Мы замираем над парковочным местом у огромной площадки, на которой стоит двухэтажный дом, и медленно опускаемся. Замки отщёлкивают, двери отходят. Территория дома большая, много свободного и незадействованного пространства – вообразите, какого это, если за каждый дюйм в Новом Мире требуется платить немалую цену. О подобии сада – сухого, склоченного, замученного и высушенного – позже.

– К трем отправимся на Золотое Кольцо. Жди, – говорю водителю с безучастным взглядом и покидаю машину.

– Да, мисс Голдман.

Выстукиваю по плитке до дома и замираю у сенсорной панели, что впаяна рядом с входной дверью: прислоняюсь ладонью – чипированной частью – и, услышав одобрительный щелчок, захожу.





– Здравствуйте, мисс Голдман. Добро пожаловать домой, мисс Голдман, – приветствует служащая, что ожидает моего прихода.

Сбрасываю пальто и защитную маску; Миринда поднимает верхнюю одежду и спешит утаить её в гардеробе. Миринду наняли, когда я родилась. Её руки – сухие: и были, и остались; помню, как она поднимала меня из кроватки и напевала колыбельные. Её глаза – печальные. Её кожа – тёмная; в светлом доме, кажется, женщине нет места: грязное пятно на белой стене, несуразная скульптура на фоне хлопковых комнат. Миринда встречает меня из Академии, готовит еду, прибирается, стирает – со всеми своими обязанности справляется с присущими ей кропотливостью и ответственностью. Тёмно-коричневые волосы её похожи на шоколад, ключицы – острые – выглядывают сквозь полупрозрачную ткань ворота блузки. Она носит чёрный комбинезон с бархатными вставками и кружевом на рукавах.

Слышу отцовский голос этажом выше. Беседы о состоянии социального отдела. Сегодня отец работает удалённо – сидит в кабинете, постукивая по отзеркаленным в столе клавишам, разговаривает по наушнику, отвлекается на статьи из «Вестника», пьёт из кофейной кружки не кофе, окидывает взглядом собранную библиотеку (что окидывает взглядом его в ответ).

Поднимаюсь по лестнице – длинный коридор без света уводит к кабинету. Двери распахнуты – вижу силуэт отца, склонившегося над столом: пальцы прыгают по клавишам, наушник шепчет в ухо, на папке с документами стоит кофейная кружка. Отец предсказуем (нет, лучше подходит слово «стабилен», ведь такой уклад радует и вдохновляет. Отец всегда одинаков и всегда великолепен – это восхищает.

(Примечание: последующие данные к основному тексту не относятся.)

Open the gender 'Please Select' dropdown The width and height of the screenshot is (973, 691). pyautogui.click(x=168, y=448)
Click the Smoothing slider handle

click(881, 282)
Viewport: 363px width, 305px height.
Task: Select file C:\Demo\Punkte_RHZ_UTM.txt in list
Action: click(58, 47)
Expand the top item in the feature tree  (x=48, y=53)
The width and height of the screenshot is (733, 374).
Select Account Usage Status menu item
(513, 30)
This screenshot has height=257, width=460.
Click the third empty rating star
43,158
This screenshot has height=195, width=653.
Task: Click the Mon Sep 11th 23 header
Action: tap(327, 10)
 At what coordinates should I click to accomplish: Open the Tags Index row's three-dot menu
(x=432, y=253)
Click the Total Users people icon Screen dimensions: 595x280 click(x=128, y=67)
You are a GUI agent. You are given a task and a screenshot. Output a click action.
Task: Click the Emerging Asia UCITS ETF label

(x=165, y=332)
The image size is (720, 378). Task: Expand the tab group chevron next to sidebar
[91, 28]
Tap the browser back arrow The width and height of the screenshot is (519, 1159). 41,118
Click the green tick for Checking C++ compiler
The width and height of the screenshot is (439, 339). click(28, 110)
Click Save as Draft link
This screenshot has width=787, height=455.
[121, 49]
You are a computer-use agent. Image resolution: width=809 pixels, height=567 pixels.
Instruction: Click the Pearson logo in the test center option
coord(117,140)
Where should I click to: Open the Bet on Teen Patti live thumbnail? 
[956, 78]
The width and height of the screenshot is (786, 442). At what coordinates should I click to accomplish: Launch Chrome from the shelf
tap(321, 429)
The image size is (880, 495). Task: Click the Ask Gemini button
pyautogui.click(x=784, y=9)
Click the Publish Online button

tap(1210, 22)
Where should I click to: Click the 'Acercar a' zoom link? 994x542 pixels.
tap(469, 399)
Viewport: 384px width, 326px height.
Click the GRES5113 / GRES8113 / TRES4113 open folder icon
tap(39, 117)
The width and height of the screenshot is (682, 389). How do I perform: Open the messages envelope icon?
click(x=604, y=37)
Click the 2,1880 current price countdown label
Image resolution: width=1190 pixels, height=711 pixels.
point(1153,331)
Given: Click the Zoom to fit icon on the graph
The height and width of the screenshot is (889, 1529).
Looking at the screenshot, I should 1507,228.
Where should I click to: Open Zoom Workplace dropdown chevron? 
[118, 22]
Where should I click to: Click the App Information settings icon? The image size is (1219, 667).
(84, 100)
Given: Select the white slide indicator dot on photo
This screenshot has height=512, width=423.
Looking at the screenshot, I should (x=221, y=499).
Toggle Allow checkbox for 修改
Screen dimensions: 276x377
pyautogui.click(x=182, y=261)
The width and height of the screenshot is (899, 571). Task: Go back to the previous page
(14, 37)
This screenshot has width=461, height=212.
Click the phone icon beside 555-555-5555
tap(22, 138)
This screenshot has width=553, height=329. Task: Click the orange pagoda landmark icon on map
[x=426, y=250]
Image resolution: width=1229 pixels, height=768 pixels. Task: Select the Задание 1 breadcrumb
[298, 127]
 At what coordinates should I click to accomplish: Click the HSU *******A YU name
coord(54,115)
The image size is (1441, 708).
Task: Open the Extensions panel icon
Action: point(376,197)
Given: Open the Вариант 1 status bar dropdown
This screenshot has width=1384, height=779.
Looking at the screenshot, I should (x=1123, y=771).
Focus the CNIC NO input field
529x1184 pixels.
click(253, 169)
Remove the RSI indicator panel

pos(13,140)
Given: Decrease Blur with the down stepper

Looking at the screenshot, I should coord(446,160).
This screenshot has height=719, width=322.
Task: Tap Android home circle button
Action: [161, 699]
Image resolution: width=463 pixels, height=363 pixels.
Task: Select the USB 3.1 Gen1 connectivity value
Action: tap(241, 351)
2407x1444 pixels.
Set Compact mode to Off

– Здравствуй, дочка, – не отвлекаясь от плавающего в воздухе экрана, говорит отец.

– Работаешь, – констатирую я.

– Как всегда.

– Как всегда.

Мне нравится бывать в кабинете. Нравятся тянущиеся от пола в потолок книжные стеллажи со старой печатью, нравится прозрачный стол по центру, нравится обращённое спиной к панорамному окну кресло, нравятся маленькие диваны, нравятся кубические картины, нравится запах пыли и чернил, нравится монотонный, решающий городские проблемы, голос отца, нравится видеть всё то, что я вижу, потому что понимаю, каким непосильным трудом оно зарабатывалось.

Мать говорит, отец женат скорее на работе, но я не вижу в этом ничего плохого – я бы и сама избрала тот же путь. Быть трудоголиком лучше, нежели лентяем.